A estos ejes se suman otros como control del comercio ilegal, turbazos y quemas no autorizadas, concentrando así los esfuerzos del Estado en la región para este año y medio.
La región de Valparaíso ya cuenta con una hoja de ruta en materia de seguridad pública. Tras un proceso de análisis sustentado en el Diagnóstico Regional de Seguridad Pública y en las problemáticas levantadas desde las distintas comunas, el Consejo Regional de Seguridad Pública y Prevención del Delito definió las principales amenazas que concentrarán la acción coordinada de las instituciones durante los próximos años.
La instancia acordó priorizar tres delitos considerados de alto impacto para la seguridad pública: homicidios, robos con violencia y tráfico de sustancias ilícitas. A ellos se suman tres fenómenos que también fueron identificados como focos de preocupación regional: comercio ilegal como principal incivilidad, los "turbazos" como modalidad delictual emergente y las quemas ilegales o no autorizadas en zonas rurales.
Las definiciones no sólo responden a indicadores estadísticos, sino también a la percepción de inseguridad manifestada por la propia ciudadanía en distintos territorios de la región, tanto urbanos como rurales.
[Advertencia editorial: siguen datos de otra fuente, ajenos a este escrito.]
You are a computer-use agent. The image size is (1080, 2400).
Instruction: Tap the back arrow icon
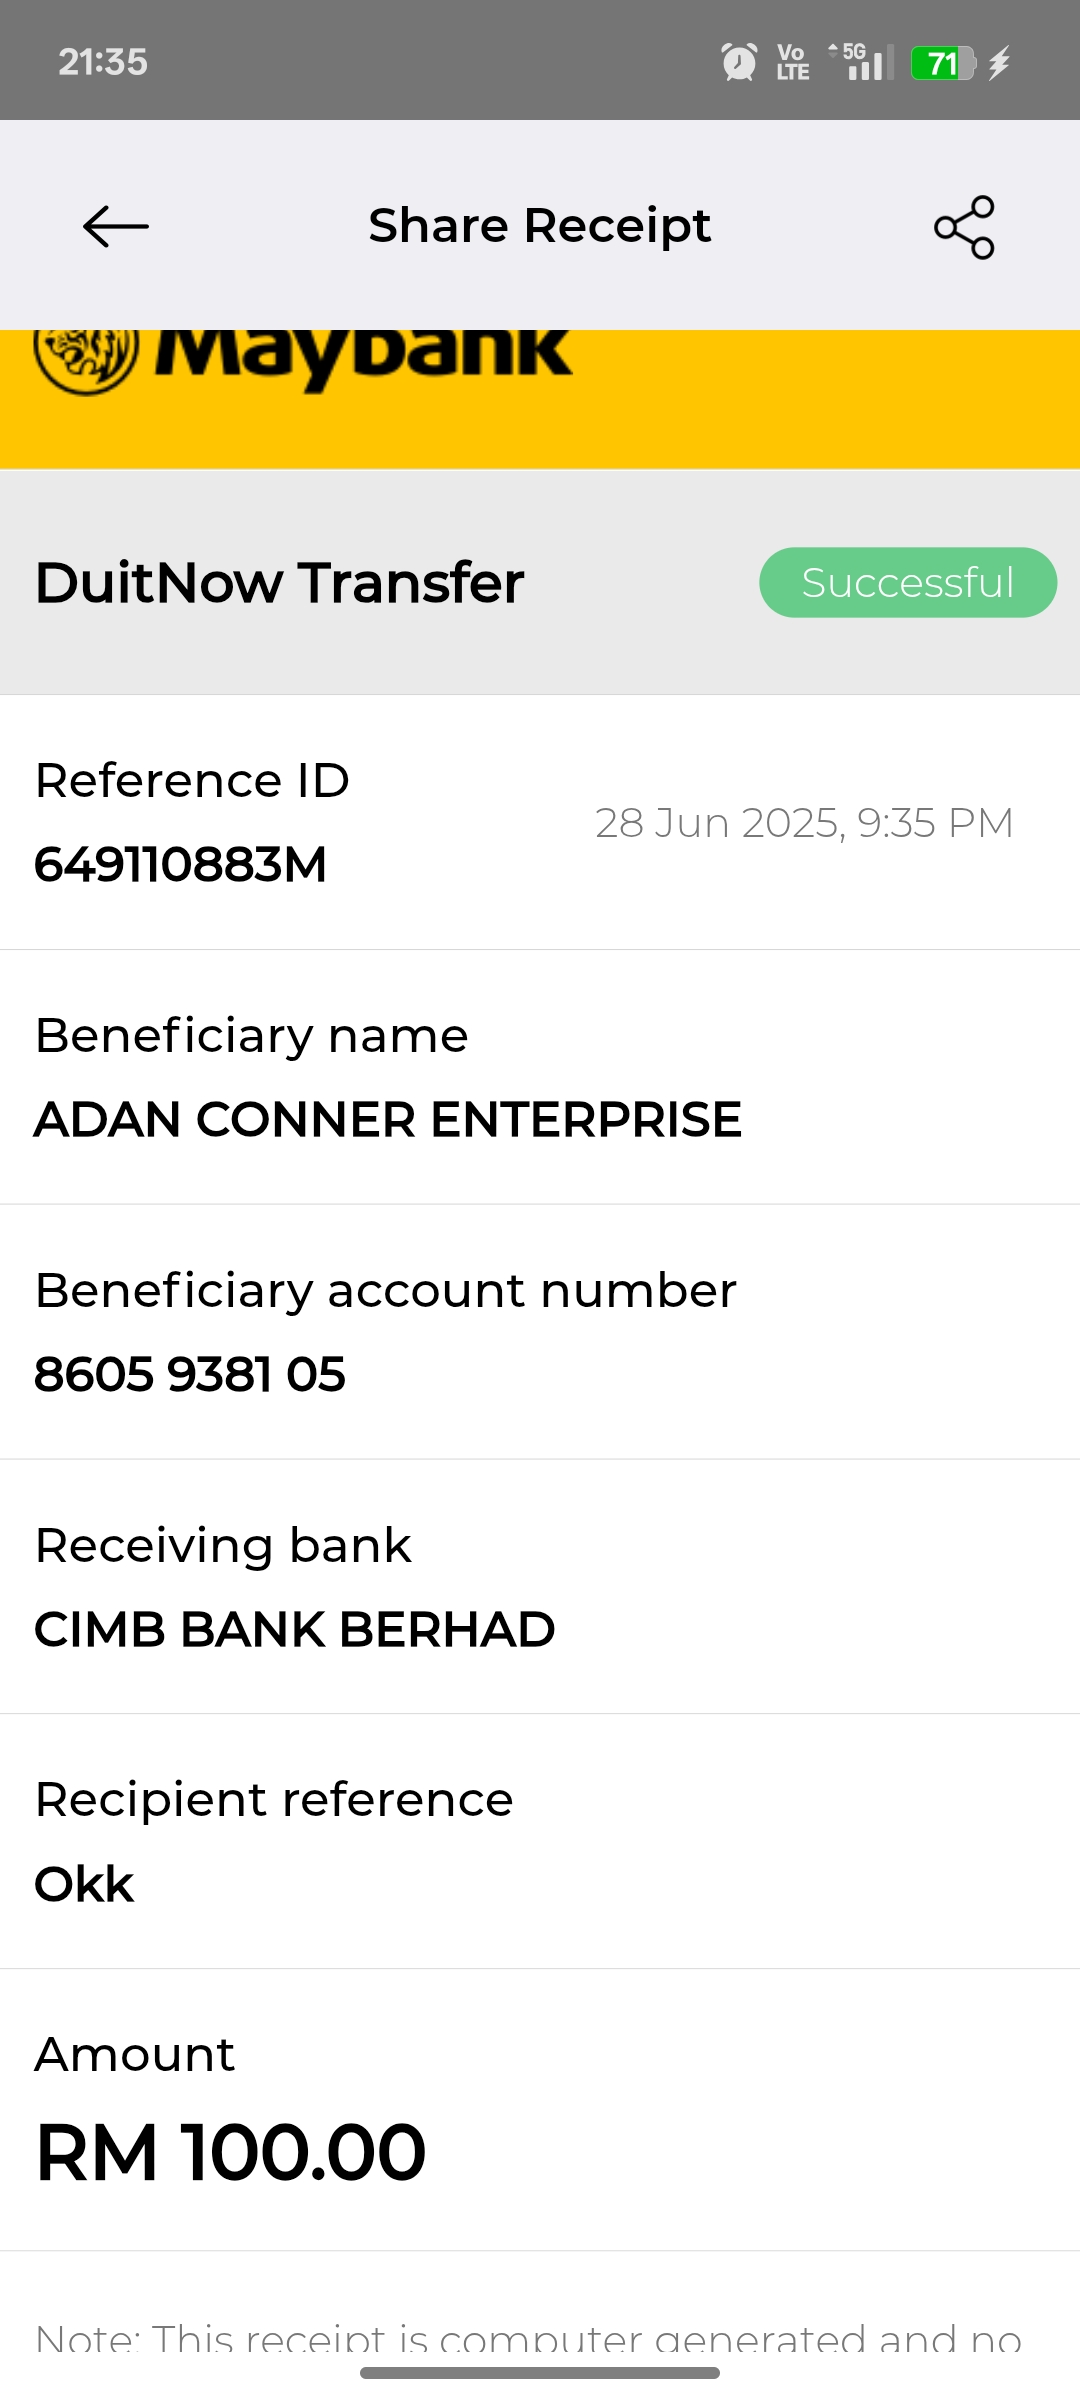(116, 227)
Con ello, las autoridades buscan focalizar recursos, coordinar estrategias y fortalecer la capacidad de respuesta frente a fenómenos que han adquirido especial relevancia durante los últimos años.
Estas prioridades servirán como base para la elaboración del Plan Regional de Seguridad Pública, el Plan Regional de Prevención del Delito y el Plan de Acción Rural, instrumentos que orientarán el trabajo de los organismos públicos encargados de enfrentar la criminalidad y mejorar las condiciones de seguridad de la población.
Respecto a los acuerdos alcanzados, el delegado presidencial regional, Manuel Millones, señaló que “hemos hablado mucho de la interagencia, del trabajo colaborativo entre organismos públicos y se ha dado una señal importante: se ha recogido en los consejos de seguridad comunales cuáles son las principales prioridades para enfrentar los problemas de inseguridad e incivilidad. Eso es muy interesante porque permite que ese insumo de la comunidad sea incorporado a este consejo regional”.
Asimismo, la máxima autoridad de Gobierno en la Quinta Región agregó que “hemos fijado prioridades que acabamos de votar, en un ejercicio democrático, para ver si hay coincidencias con lo que indica la ciudadanía y para poner al servicio las políticas públicas para la prevención y el combate a lo que la comunidad está levantando”.
Luego, el seremi de Seguridad Pública, Hernán Silva, enfatizó que “esta reunión es para definir las prioridades y dónde focalizar los esfuerzos, independiente de los de las policías por cualquier situación delictual. Esta es una visión estratégica que pretende dar mayor énfasis en aquellas prioridades que la ciudadanía ha manifestado”.
De igual forma, sostuvo que “las prioridades no se definen única y exclusivamente por estadísticas y detrás de un escritorio, sino que se toma la percepción de la ciudadanía en cada una de las localidades rurales, urbanas y comerciales”, precisando además que las prioridades definidas para guiar los esfuerzos colectivos son seis: el control de los homicidios, el robo con violencia, el tráfico de sustancias ilícitas, las quemas ilegales en sectores rurales, el comercio ilegal y los "turbazos".
Desde Carabineros, el jefe (s) de la Zona de Valparaíso, coronel Jaime Camps, indicó que “esta es la base, es el cimiento para trabajar en planes y estrategias”, agregando que “se definieron delitos e incivilidades y nosotros nos incorporamos junto a los otros intervinientes respecto al ámbito de la seguridad y los planes que deben ejecutarse en cada una de estas prioridades”. Asimismo, subrayó que este trabajo “debe apoyarse con tecnología que nos permita abordar de mejor manera la prevención del delito y la violencia que se genera con algunos de éstos”.
Tras esta sesión, las instituciones y servicios públicos deberán avanzar en la conformación de comités operativos encargados de diseñar acciones concretas para enfrentar cada una de las problemáticas priorizadas. De esta manera, la región de Valparaíso comenzará la elaboración de su planificación estratégica en seguridad para el período comprendido entre los años 2026 y 2027, con énfasis en los delitos y fenómenos que actualmente concentran la mayor preocupación ciudadana en la zona.